When you decide you want to finally move your clones to the outside do it in a very slow process. They need to be acclimated to the environment around them so gradually take your clones outside for a few hours a day. Keep alternating inside/outside until the plants are used to growing under sunlight. after that you are ready to plant outside. 

Yes you could Veg for a month or so but keep them in smaller size pots as this will make transplanting a lot easier. In the smaller pots your plants will create a very dense root ball making switching your plant to outdoor a lot easier.

 You can pretty much do anything to the plant while it's still in vegetative growth  as this is the time all stress training occurs.

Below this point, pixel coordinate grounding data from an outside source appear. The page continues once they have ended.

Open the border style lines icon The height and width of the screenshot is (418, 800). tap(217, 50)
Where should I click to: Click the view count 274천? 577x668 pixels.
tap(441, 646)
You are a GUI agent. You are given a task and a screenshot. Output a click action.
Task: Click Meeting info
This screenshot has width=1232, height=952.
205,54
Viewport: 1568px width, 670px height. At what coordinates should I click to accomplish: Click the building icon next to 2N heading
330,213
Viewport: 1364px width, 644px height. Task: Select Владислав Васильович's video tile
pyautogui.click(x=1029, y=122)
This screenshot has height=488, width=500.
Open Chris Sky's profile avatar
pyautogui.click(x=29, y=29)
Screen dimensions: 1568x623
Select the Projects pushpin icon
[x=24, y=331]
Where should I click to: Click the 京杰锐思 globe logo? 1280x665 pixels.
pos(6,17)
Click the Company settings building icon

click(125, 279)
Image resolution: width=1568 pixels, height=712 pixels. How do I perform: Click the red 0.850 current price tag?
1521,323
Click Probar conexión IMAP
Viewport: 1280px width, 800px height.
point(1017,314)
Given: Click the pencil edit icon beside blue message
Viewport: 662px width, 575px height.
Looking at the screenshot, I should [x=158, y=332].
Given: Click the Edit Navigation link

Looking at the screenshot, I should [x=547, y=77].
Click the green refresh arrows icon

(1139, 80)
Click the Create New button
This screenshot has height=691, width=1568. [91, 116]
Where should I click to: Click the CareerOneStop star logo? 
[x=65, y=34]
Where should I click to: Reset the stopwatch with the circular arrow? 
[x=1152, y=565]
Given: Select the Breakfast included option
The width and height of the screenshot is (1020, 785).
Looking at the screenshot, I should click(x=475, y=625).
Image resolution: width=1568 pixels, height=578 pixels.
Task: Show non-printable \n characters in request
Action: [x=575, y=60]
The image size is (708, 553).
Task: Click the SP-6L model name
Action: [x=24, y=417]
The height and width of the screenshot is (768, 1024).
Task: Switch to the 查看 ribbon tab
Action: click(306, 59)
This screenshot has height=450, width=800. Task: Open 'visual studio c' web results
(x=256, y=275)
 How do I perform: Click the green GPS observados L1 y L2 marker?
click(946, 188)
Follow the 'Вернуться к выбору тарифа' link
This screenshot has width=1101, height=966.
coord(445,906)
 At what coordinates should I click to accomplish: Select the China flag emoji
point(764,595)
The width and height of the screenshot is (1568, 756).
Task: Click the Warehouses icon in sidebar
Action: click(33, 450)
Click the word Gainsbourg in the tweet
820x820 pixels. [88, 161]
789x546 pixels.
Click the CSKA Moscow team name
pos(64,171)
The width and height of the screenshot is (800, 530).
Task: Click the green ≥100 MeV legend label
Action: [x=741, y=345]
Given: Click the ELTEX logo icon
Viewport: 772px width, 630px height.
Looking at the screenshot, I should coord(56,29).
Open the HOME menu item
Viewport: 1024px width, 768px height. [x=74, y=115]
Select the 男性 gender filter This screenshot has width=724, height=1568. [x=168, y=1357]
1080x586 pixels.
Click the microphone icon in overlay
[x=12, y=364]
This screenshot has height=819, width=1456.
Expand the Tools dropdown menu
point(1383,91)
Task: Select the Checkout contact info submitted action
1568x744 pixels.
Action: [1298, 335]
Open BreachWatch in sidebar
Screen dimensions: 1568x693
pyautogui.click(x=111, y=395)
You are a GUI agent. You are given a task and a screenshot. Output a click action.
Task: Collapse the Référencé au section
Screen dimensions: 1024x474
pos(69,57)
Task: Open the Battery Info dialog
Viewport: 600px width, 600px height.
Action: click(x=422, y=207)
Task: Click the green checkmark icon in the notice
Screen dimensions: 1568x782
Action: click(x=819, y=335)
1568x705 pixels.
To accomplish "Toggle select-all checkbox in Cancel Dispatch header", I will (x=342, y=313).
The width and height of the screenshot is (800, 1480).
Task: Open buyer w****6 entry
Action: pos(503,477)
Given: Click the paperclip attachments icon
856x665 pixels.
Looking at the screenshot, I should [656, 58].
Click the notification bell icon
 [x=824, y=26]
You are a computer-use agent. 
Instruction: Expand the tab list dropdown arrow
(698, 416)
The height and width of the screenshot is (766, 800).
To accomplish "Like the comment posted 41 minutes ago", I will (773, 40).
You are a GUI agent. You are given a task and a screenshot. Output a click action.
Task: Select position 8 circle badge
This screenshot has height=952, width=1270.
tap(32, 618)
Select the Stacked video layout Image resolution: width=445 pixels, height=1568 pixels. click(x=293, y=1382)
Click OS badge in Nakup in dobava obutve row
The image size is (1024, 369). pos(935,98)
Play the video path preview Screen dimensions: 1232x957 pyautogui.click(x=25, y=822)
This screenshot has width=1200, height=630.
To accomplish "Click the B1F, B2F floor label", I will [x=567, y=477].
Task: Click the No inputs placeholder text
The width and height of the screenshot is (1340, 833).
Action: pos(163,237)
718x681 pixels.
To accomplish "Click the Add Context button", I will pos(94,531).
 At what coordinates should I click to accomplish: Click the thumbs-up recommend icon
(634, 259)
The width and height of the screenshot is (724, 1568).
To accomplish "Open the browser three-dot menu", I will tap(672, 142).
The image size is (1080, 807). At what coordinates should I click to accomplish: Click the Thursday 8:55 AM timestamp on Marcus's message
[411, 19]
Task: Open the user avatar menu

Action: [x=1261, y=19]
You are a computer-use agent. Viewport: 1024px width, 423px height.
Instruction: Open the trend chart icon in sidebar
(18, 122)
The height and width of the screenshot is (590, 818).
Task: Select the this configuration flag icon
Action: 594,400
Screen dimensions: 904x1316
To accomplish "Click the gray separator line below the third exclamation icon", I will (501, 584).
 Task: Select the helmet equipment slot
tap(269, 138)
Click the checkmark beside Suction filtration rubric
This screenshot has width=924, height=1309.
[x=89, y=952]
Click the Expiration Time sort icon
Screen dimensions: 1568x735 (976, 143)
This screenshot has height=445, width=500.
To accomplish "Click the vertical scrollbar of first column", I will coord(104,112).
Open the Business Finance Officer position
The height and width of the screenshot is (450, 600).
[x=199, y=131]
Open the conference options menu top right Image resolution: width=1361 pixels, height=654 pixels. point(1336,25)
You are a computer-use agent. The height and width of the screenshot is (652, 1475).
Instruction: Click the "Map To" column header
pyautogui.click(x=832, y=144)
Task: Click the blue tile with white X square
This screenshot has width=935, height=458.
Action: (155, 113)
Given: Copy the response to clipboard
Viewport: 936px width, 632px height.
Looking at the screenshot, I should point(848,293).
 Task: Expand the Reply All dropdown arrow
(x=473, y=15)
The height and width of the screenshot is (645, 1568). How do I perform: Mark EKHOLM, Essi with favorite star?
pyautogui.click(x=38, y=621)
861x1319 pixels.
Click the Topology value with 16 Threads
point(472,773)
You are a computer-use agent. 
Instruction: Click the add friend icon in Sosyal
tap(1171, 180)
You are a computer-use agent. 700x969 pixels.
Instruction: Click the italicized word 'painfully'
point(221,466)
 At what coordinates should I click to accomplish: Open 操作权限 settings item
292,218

But if you plant begins to flower than you better move soon as you can damage the growth/budding cycle of your plant and eventually shorten the yield.


----------



## benamucc (Mar 1, 2010)

I like hugs opinion on the smaller pots.  I've grown some monsters in really small pots.  Once I moved them into a big pot...WOWZER

Next thought...do you have a good strain picked out?  I'm familiar with summers in that area as I spend some time on the US side of the CAT.  You Canadians might make me upset about hockey, but there's no dispute you have some of the great outdoor strains.  Mold resistant and cold resistant.  IMO Drgreenthumb has some amazing although pricey strains that work well for your short coastal season as well as my short mountain season.  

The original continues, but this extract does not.